It’s always a pleasure to see an armadillo that isn’t smashed on the road. Fun armadillo facts: they are related to sloths and anteaters, and are the only species of this order in Texas (or in all of North America for that matter). They can inflate themselves to cross bodies of water. 15% of armadillos have leprosy. Nine-banded armadillo, Dasypus novemcinctus. January 2009, Blanco County TX.
To the fifty-or-so of you who, over the past week, posted comments that got stuck in moderation because I forgot I had a blog: we regret any inconvenience. Your comments are now up. Except for the ones written by a teenage boy saying “Fuck off Slut!!!!!!!!!!!!!!!!!!!!”
Speaking of “we regret any inconvenience”: what a load. The minute you read those words — such as are printed on that little card that Central Services hangs on your doorknob when they’re about to dig a 27-foot hole in your driveway and shut off your water for 3 days — you automatically know you are getting screwed. The other day when Verizon regretted any inconvenience I may have experienced while living out here in the middle of Rattlesnake, Texas for 3 months without a phone because they can’t get it together and run a few feet of wire to my house, I have to say that I perceived not an iota of actual regret. Their tone ran more along the lines of “you are as an infinitesimal speck to this faceless telecommunications conglomerate, which speck we regard with complete indifference. You will experience this indifference as animosity and it will make you want to smash shit up, but Verizon does not give a flip.”
Nobody is really sitting around regretting your inconvenience. It is a damned lie! Corporations — and most likely anything else in a position to regret inconvenience — are clots of computer files and bank accounts. The idea that a corporation can feel regret! It’s a laff riot!
You really want to express regret, Verizon? Send someone over to wash my windows; then we’ll talk.

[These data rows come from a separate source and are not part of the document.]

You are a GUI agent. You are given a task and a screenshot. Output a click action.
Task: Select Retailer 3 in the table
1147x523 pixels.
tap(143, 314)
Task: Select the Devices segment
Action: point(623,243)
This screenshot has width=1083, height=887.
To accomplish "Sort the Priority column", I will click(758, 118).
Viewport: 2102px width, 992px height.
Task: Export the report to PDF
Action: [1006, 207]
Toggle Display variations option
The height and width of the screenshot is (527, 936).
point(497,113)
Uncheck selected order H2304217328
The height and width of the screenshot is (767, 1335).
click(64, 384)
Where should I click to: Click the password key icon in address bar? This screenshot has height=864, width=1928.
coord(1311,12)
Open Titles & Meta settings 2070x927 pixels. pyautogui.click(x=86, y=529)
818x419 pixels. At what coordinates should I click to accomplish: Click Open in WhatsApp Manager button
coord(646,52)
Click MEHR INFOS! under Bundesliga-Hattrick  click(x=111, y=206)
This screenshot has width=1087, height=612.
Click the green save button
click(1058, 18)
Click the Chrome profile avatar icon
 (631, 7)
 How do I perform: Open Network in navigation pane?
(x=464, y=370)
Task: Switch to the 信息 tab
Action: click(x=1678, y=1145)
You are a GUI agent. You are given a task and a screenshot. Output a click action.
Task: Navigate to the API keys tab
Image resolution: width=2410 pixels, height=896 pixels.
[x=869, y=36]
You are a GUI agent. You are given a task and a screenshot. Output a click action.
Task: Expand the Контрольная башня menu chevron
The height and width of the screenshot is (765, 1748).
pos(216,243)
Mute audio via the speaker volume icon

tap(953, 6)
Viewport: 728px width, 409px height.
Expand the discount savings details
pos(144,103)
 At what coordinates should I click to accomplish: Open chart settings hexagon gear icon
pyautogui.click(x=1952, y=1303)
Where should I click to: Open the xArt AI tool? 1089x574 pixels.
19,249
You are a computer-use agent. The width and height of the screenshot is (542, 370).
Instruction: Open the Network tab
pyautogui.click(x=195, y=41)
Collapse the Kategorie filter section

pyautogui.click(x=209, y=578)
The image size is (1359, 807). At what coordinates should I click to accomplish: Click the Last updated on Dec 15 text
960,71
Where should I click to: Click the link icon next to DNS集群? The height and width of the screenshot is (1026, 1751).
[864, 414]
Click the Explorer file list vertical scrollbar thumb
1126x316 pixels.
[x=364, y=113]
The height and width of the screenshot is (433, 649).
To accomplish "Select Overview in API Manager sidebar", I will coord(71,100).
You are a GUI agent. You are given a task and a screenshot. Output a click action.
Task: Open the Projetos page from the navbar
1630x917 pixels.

Oh wait, we can’t talk, because I don’t have a fucking phone!
But I digress.
It will come as no surprise that pornographers Larry Flynt and Joe Francis are bucking for a piece of the bailout pie. It is necessary, they maintain, because the Great American Sexual Appetite is suffering from the economic downturn.
Quoth the repellent Flynt: “It’s time for Congress to rejuvenate the sexual appetite of America. The only way they can do this is by supporting the adult industry and doing it quickly.”
“Adult industry” is what pornographers call pimping out women as receptacles for male incontinence. They also call this “sex.”
I hope Congress regrets any inconvenience Larry Flynt might suffer as a result of being denied a cut of the booty, but, sadly, the demise of the porn industry is a contingency too remote even to contemplate, recession or no recession.